La science politique de Platon n'est pas celle des technocrates et des légistes de notre temps. Mieux, s'intéressant à la justice dans l'État bien gouverné, il écarte du champ de la réglementation l'essentiel du quotidien de nos tribunaux : transactions, plaintes, contrats, voies de faits etc. Le législateur n'a point à s'en soucier, attendu que les rapports sociaux ne seraient, en réalité, réglés dans le détail que par les moeurs. Et cela, au point que si ceux-ci font défaut, il n'est point de "réforme" ou de "plan de relance" qui puisse sauver une cité corrompue de sa propre corruption. De là une réflexion sur l'illusion politique proprement dite, qui est de croire changer par décret les moeurs, et une nécessaire indulgence à l'égard du règne des ignorantins qui gouvernent par leur illusion même. Peut-être Condorcet prolongera-t-il ici utilement la méditation, en rappelant que la circonscription de la loi à sa sphère propre est une première condition de l'existence républicaine. Il faut savoir laisser aux moeurs leur vie propre. Mais aussi bien, qu'y peuvent les hommes de gouvernement? 

 

— Et même si c’était la cité entière, comme nous le disions tout à l’heure, qui agissait de la sorte, tu n’en ferais pas l’éloge non plus.

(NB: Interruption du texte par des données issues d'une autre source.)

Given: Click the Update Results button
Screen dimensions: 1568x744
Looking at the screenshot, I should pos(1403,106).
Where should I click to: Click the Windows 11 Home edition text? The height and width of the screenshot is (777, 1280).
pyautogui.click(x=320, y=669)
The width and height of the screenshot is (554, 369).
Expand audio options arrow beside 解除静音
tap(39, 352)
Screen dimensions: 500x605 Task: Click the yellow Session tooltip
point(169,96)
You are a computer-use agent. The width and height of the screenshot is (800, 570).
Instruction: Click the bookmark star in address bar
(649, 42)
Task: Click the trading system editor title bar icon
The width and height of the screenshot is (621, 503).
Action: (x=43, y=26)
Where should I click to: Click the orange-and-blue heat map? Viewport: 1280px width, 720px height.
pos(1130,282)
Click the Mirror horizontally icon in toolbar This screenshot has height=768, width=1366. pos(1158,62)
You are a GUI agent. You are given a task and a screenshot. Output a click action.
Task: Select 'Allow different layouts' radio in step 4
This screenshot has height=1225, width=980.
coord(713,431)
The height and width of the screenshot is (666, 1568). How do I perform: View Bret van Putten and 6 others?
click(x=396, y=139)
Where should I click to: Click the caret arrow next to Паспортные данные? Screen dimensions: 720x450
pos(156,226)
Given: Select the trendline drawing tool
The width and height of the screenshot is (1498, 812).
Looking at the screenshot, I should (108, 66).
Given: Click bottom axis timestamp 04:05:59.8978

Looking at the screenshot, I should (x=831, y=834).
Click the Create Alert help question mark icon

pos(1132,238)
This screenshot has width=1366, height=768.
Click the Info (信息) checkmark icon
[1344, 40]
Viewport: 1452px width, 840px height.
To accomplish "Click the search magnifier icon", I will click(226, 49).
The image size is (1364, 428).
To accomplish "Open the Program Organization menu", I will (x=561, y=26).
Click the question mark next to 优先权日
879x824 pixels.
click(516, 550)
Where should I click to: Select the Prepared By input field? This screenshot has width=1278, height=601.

Or ne te semble-t-il pas qu’elles agissent dans le même sens, toutes celles des cités qui, alors qu’elles ont un mauvais régime politique, (c) défendent à leurs citoyens d’ébranler la disposition générale de la cité, et annoncent que sera mis à mort quiconque l’entreprend ; alors que celui qui prend le plus agréablement soin des gens soumis à un tel régime, et leur fait des grâces, en les flattant et en prévenant leurs désirs, qu’il s’entend à satisfaire, celui-là sera au contraire pour eux un homme de bien, qui s’y connaît en choses importantes, un homme qu’ils honoreront ? 
— Si, c’est bien dans le même sens qu’elles agissent, à mon avis, dit-il, et je ne les en loue nullement. — (d) Mais que dis-tu alors de ceux qui consentent à soigner ce genre de cités, et qui y mettent tout leur cœur ? N’admires-tu pas leur virilité, et leur obligeance ? 
— Si, dit-il, à l’exception toutefois de ceux qui se laissent tromper par elles, et qui croient être véritablement des hommes politiques parce qu’ils sont loués par la masse. 
— Que veux-tu dire ? Tu n’as pas d’indulgence pour ces hommes-là ? dis-je. Crois-tu qu’il soit possible, quand un homme ne sait pas mesurer, et que beaucoup d’autres hommes dans le même cas lui disent qu’il a quatre coudées, qu’il n’adopte pas (e) cette idée de lui-même? 
— Non, je ne le crois pas, dit-il, dans ce cas-là du moins. 
— Alors retiens ta colère. En effet de tels hommes sont d’une certaine façon les plus plaisants de tous : ils légifèrent sur les détails que nous avons énumérés tout à l’heure, et ne cessent d’apporter des corrections, persuadés qu’ils vont trouver une limite aux méfaits commis dans les relations contractuelles et dans ce dont je parlais moi-même à l’instant, et méconnaissant qu’en réalité c’est comme s’ils sectionnaient les têtes d’une Hydre. 
— Sans aucun doute, (427) dit-il, ils ne font rien d’autre. 
— En ce qui me concerne, dis-je, pour ce genre de choses, dans le domaine des lois et du régime politique, j’ai tendance à croire que, ni dans une cité mal gouvernée ni dans une cité qui l’est bien, le vrai législateur ne doit s’en préoccuper : dans la première parce que c’est sans utilité et sans effet, dans la seconde parce que n’importe qui pourrait retrouver certaines de ces prescriptions, tandis que les autres découlent automatiquement des façons de faire acquises antérieurement. 

Note 

On rapprochera évidement ce passage de l'Apologie de Socrate : Ce dernier, véritable médecin de la cité y doit rendre compte de l'amertume de ses remèdes devant une assemblée d'enfants agité par ces docteurs ignorants que sont les gouvernants. Notre page rend en effet compte d'un aveuglement nécessaire chez le politique qui doit calmer la colère vertueuse des deux interlocuteurs de Socrate.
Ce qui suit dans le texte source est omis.